Put every line from the one containing "coordinates (192, 60)." down to the end of the rows below into a JSON list of strings, one string per line, leaving out blank lines.

(Data excerpts)
== Segment start ==
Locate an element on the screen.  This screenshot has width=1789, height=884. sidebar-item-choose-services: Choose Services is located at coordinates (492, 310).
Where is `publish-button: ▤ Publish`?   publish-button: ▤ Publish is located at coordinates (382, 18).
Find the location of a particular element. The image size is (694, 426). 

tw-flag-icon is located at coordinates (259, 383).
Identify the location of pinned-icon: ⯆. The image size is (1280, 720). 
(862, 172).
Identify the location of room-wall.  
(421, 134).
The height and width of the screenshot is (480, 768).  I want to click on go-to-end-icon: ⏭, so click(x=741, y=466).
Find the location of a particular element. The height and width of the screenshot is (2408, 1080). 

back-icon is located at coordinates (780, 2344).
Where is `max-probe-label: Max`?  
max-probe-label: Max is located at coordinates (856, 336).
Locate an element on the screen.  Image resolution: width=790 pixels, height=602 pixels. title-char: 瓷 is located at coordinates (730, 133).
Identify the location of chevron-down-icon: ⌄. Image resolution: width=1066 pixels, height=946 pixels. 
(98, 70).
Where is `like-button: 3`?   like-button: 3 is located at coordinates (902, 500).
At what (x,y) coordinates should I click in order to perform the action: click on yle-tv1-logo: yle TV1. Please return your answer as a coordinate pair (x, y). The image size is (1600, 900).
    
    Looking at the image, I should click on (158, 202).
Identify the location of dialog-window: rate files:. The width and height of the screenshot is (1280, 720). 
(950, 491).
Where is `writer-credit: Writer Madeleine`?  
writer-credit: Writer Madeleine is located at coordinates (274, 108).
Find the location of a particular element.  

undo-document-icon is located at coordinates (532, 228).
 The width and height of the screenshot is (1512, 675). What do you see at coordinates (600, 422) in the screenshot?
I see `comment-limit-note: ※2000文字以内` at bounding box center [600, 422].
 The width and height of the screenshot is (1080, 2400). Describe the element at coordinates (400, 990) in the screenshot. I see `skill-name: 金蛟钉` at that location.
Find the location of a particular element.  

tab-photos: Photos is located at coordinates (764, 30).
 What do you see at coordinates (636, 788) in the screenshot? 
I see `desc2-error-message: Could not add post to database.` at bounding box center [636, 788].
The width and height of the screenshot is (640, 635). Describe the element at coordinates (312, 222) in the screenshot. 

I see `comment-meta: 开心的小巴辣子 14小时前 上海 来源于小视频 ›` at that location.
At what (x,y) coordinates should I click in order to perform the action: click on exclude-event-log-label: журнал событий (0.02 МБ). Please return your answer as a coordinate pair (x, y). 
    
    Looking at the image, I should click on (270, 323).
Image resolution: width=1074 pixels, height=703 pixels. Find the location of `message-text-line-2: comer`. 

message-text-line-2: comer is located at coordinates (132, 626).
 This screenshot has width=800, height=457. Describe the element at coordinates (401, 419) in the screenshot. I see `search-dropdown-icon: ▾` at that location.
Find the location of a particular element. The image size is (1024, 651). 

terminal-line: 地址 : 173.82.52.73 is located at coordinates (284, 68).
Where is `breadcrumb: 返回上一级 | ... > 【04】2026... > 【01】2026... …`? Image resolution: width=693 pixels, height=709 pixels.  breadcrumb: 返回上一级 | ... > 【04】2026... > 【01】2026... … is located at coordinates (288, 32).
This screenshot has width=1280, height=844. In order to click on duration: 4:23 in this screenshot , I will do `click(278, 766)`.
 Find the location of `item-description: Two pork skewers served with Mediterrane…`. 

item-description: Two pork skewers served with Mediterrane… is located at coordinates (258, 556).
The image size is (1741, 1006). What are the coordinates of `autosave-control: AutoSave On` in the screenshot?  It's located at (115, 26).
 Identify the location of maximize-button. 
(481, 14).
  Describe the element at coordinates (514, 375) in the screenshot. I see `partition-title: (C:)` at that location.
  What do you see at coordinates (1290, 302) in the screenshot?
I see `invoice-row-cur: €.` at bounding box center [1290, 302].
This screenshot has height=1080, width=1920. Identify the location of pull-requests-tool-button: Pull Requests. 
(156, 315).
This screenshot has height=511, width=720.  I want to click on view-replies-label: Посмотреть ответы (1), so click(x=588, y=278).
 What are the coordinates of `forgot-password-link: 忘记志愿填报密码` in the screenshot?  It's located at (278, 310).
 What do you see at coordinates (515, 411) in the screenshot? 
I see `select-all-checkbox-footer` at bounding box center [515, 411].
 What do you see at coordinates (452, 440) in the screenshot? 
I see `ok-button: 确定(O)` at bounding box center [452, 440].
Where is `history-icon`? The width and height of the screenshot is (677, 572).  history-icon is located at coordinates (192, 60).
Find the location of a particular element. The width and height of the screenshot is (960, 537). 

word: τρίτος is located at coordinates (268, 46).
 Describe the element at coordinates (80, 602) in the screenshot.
== Segment end ==
Exercise output:
[
  "Where is `history-icon`? The width and height of the screenshot is (677, 572).  history-icon is located at coordinates (192, 60).",
  "Find the location of a particular element. The width and height of the screenshot is (960, 537). ",
  "word: τρίτος is located at coordinates (268, 46).",
  " Describe the element at coordinates (80, 602) in the screenshot."
]